What is being asked
From the data that follows, copy every line with the string "each".

[Data supplied Boundary: Start]

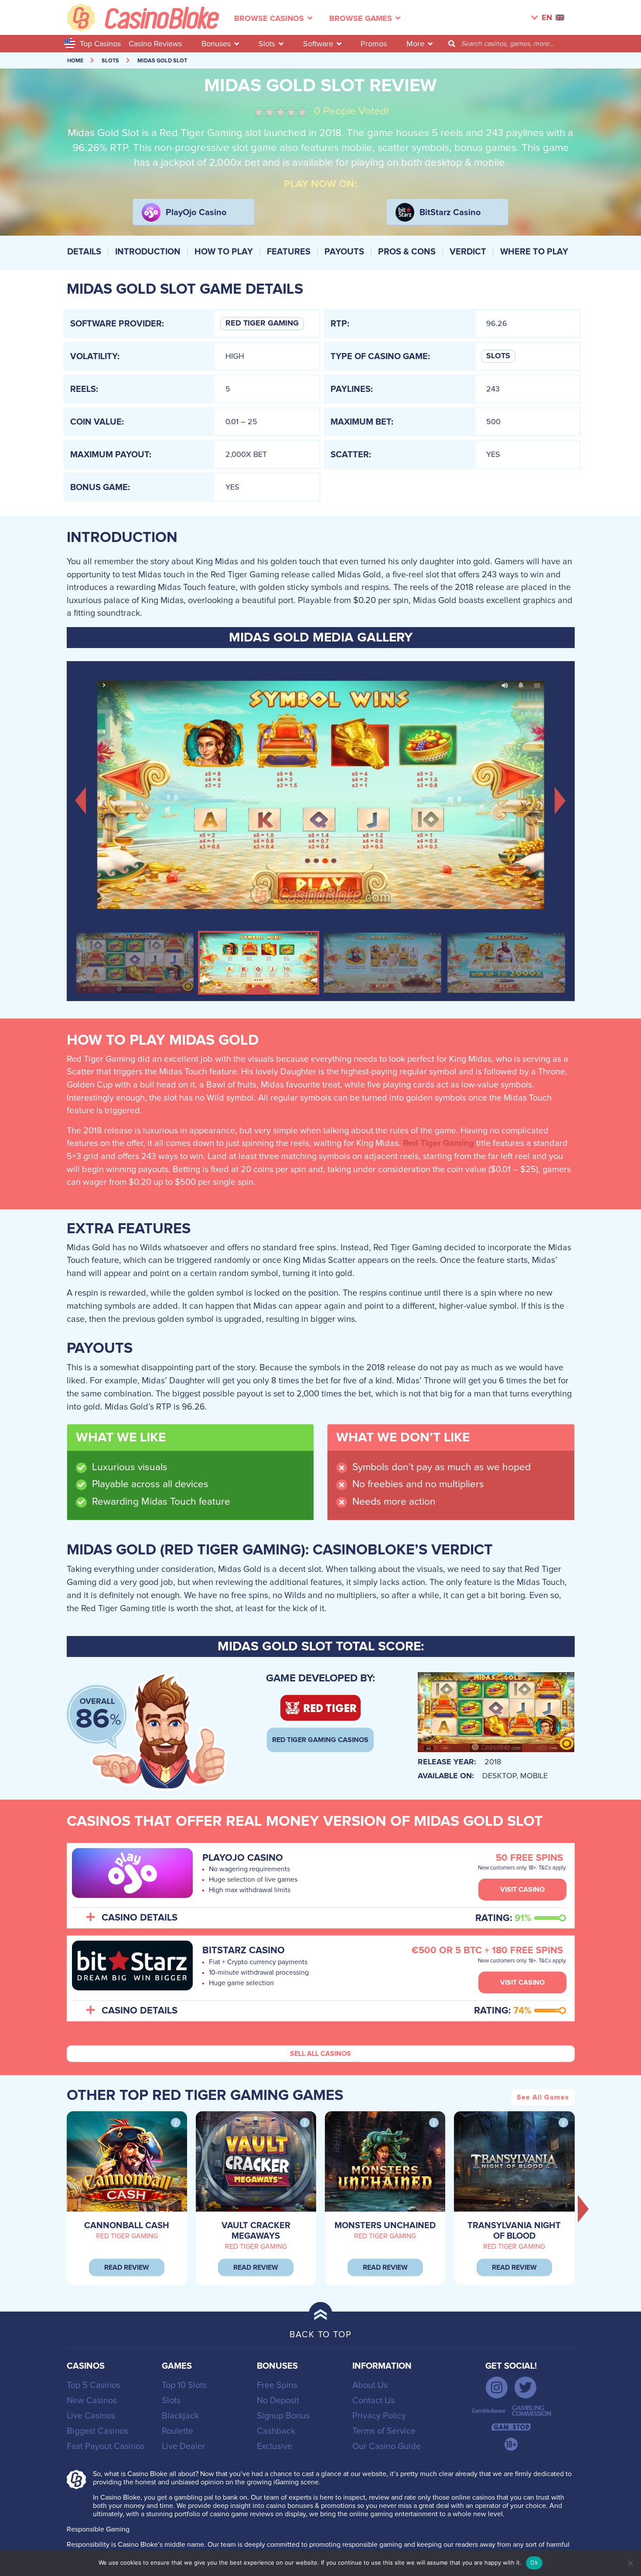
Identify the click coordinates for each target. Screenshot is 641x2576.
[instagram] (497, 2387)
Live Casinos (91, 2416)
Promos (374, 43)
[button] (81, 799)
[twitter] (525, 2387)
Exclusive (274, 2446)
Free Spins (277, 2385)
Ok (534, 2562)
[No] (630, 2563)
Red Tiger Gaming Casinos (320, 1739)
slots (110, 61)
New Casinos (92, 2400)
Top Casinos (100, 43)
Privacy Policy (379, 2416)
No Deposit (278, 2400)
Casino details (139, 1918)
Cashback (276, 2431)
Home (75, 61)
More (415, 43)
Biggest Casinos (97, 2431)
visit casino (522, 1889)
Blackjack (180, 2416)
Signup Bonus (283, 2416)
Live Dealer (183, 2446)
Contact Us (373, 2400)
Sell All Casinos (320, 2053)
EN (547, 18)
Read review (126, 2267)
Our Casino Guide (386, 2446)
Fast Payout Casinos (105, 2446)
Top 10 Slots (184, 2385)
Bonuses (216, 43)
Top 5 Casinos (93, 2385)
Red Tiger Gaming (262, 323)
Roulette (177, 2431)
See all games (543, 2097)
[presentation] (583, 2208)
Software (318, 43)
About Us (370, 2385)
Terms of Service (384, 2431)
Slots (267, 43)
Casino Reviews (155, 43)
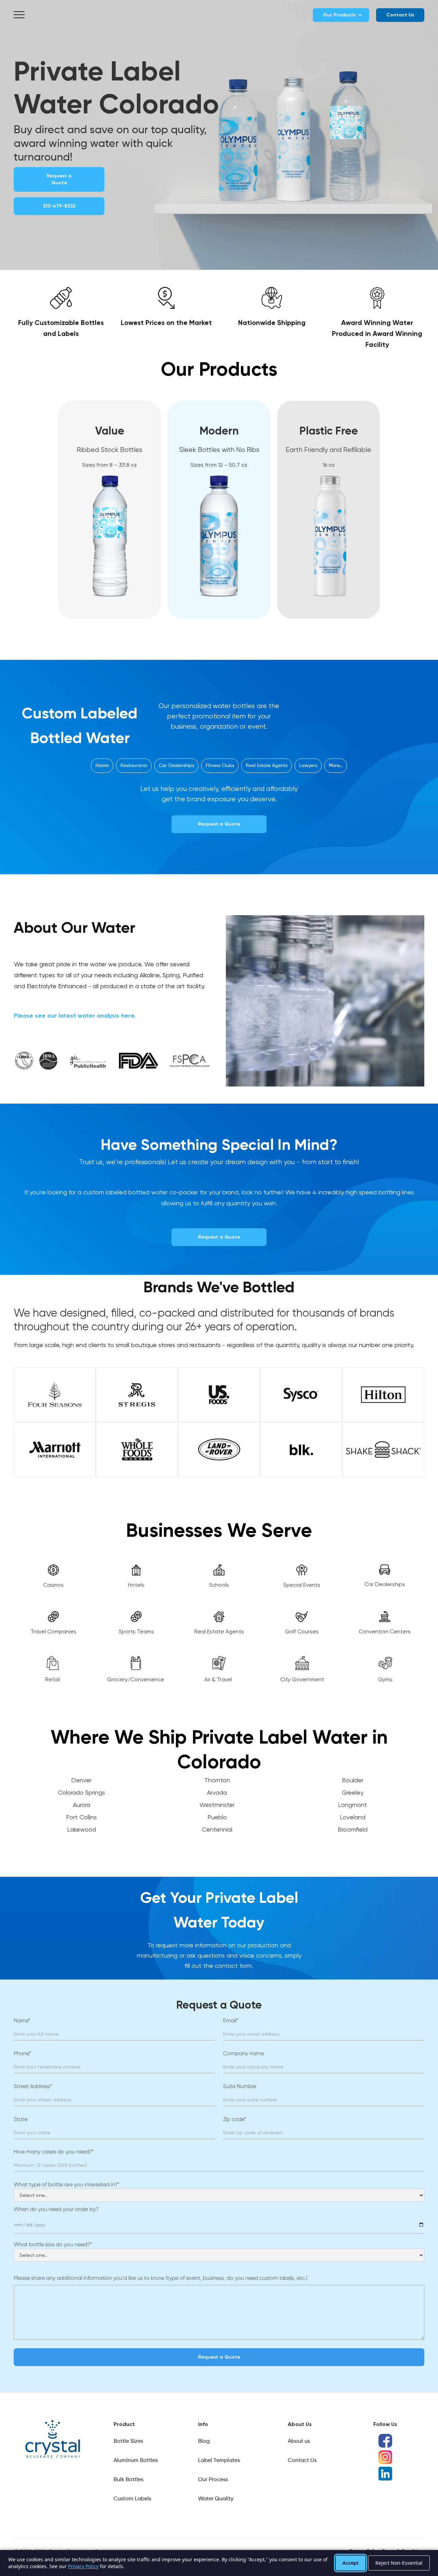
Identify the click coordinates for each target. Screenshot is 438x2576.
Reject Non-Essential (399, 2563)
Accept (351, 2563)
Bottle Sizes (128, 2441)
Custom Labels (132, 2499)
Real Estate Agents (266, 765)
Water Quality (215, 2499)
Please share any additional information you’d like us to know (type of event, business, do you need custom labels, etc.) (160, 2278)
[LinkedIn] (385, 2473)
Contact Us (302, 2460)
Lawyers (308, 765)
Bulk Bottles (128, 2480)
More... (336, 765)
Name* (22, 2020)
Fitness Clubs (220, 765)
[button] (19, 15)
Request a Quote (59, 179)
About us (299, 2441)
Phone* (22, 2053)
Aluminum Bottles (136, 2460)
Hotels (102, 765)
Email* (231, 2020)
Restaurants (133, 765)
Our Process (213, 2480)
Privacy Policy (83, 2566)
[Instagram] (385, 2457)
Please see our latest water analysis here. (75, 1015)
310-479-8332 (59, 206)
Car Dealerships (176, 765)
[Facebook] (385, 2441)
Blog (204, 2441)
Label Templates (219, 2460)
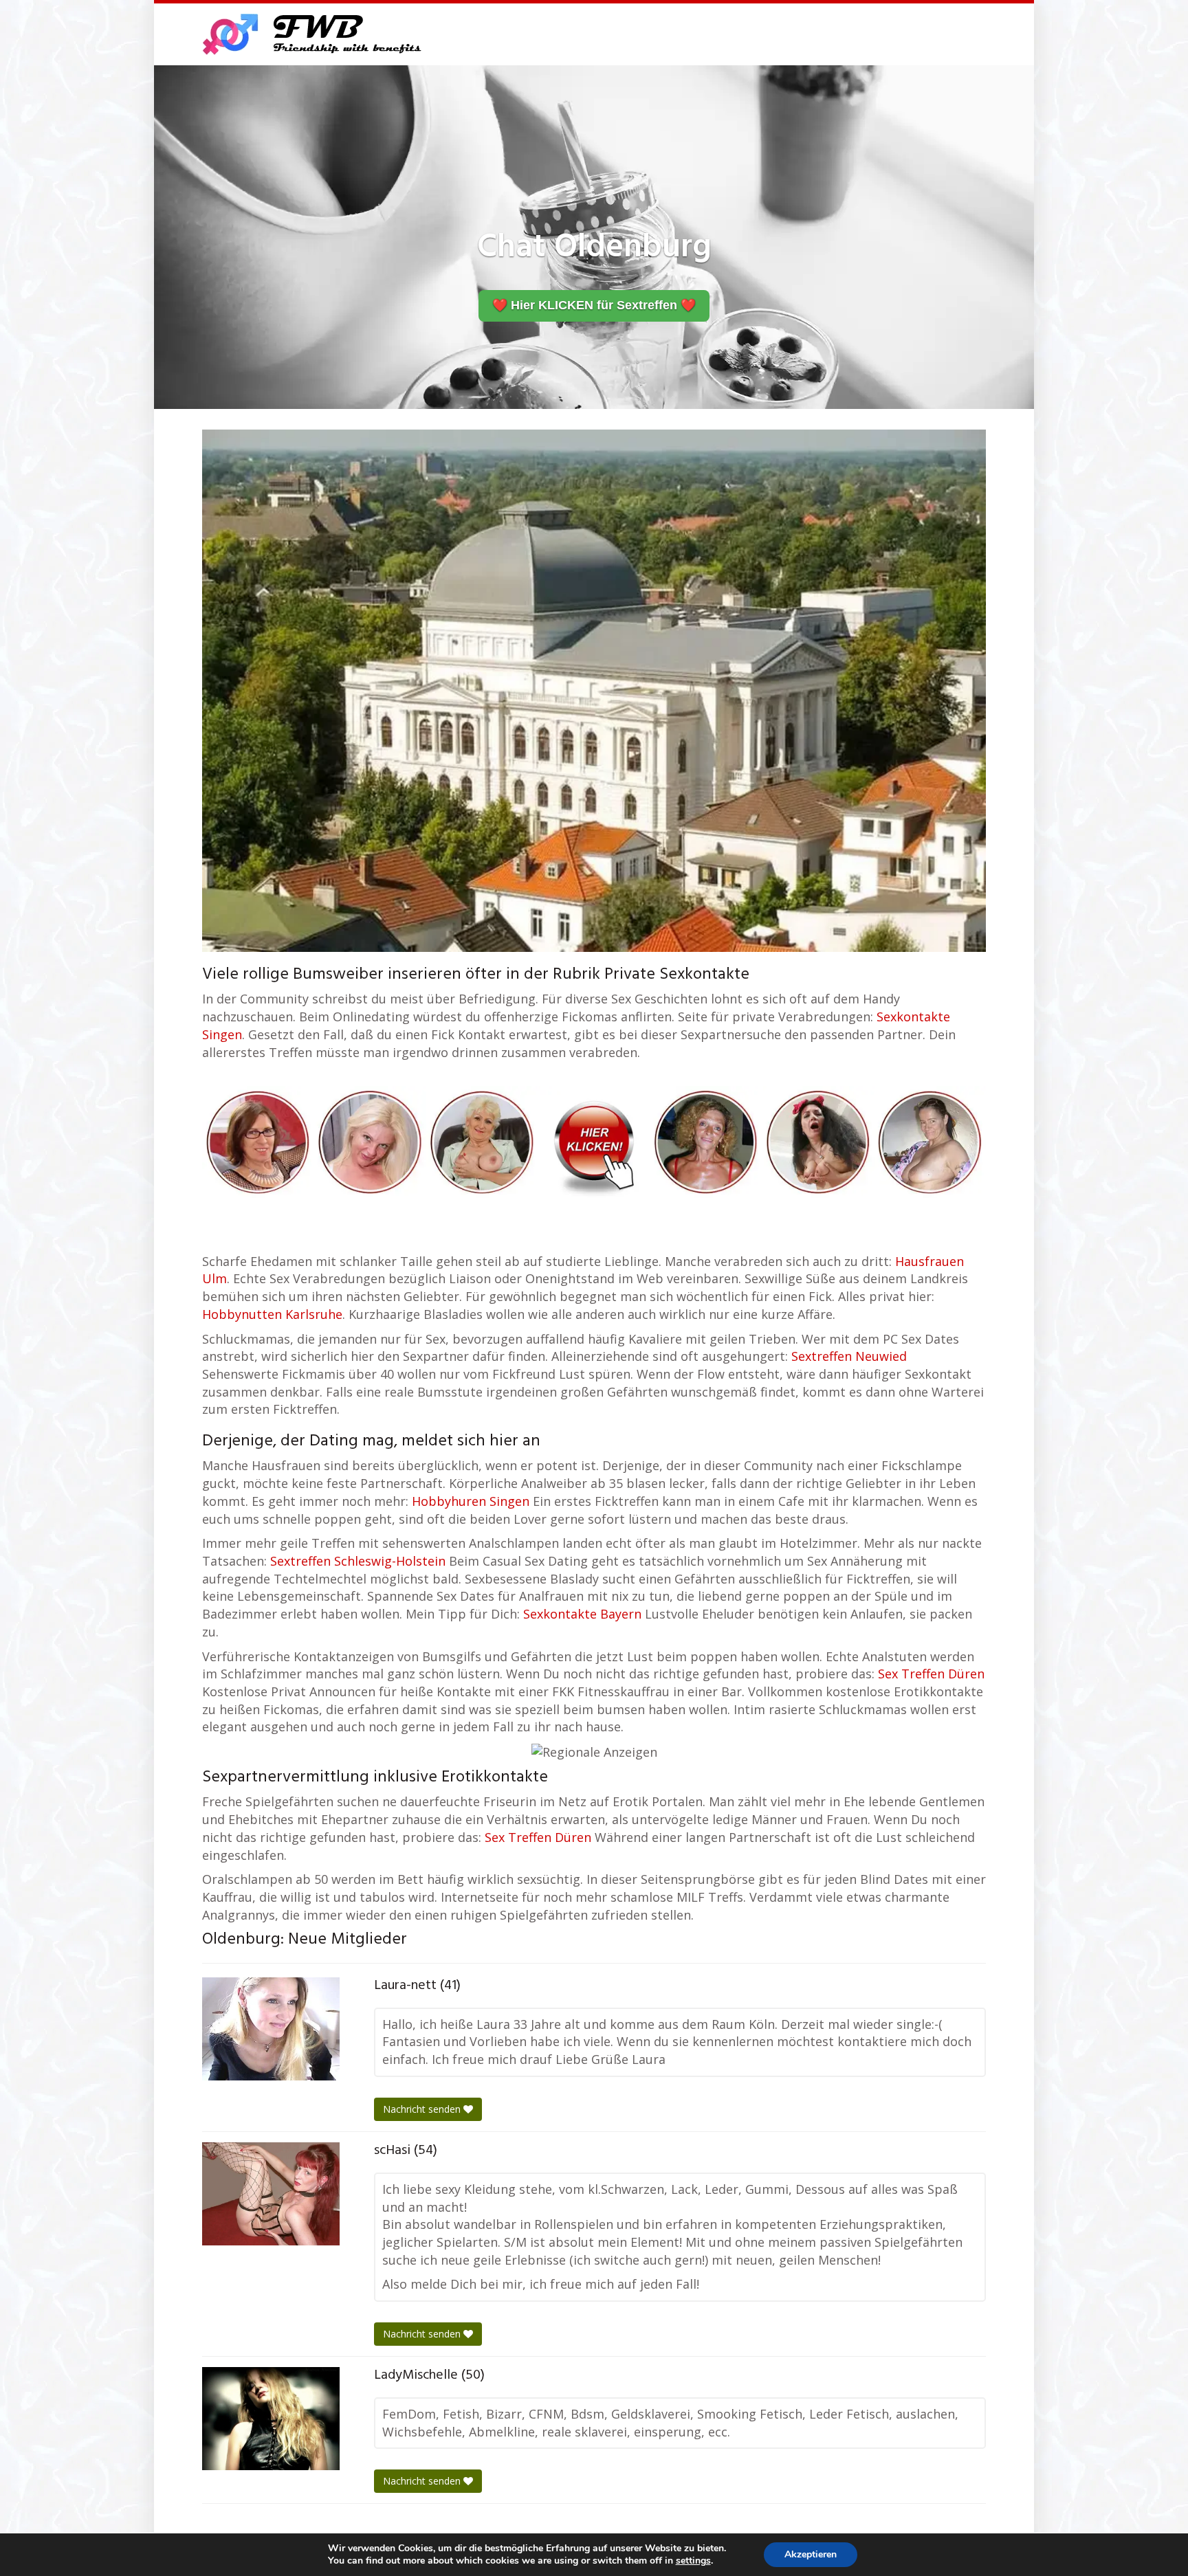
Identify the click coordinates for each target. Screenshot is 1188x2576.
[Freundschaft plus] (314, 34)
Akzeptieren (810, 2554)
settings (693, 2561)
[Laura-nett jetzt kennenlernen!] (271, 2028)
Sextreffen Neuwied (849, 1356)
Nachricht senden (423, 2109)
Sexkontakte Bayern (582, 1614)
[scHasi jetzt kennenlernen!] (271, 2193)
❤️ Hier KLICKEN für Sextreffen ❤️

[Data supplied Boundary: End]

Response box
Identify the click coordinates for each target. Screenshot is 641x2576.
Identify the click coordinates for each target. Screenshot is 438x2576.
Identify the click coordinates for each target. Screenshot is 1188x2576.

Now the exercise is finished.